He gave an update on Fages and questioned whether a more severe punishment should’ve followed: “He passed his HIA. He’s just had a few head knocks before so it’s just going along with how Theo was feeling.

“If it’s direct contact to the head, is that not a red card? We lose Theo for the rest of the game but they get a sin binning for 10 minutes. I don’t know if the balance is right there.”

Of course the big turning point was Chris Hill’s yellow card which gave Leeds the set in which they scored the winning try.

On this Watson said: “I don’t think he deserved a yellow card. It’s pretty plain for everybody to see Speaking in generally, I spoke six weeks ago saying that there’s two many players who are looking to win a penalty.

“There’s going to be a player who’s going to try and win a penalty by means of tipping themselves upside down and seriously injure themselves and the player who is involved is going to have to live with that contest.

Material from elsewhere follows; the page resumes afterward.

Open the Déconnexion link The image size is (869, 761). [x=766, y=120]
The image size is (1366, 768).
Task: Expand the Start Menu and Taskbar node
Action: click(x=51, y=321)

“Chris Hill let go off him when he jumped into the air and it shouldn’t have been a yellow card.

Fearing for what incidents like this mean for rugby league as play acting becomes a wider issue, Watson gave his thoughts on how to stamp it out believing the game could soon become like football.

“Penalise the player who’s doing it,” Watson stated, “There’s past players on the match review panel and they’ve all seen things where people are trying to win a penalty.

“Danny Levi stays down in the first half and I don’t like that. We’re not here to try and cheat penalties. You look at the Challenge Cup Final when Farrell gets caught and Yates gets a two-match ban for that.

“There’s been more recently. It’s something we’ve got to clean up.

“If something happens and it’s more when they’re diving down on their own head and if that player breaks his neck, the player involved in that tackle has to live with a massive consequence.

“For me Chris Hill did everything right.

Watson was also left flummoxed by the other yellow card which went the way of Joe Greenwood in the last minute: “I’ve not a clue. It looked like they were going to do Danny Levi at first and then because Joe was on the floor and let go and he’s fallen over the back of him and they’ve sin binned him and I don’t know why.”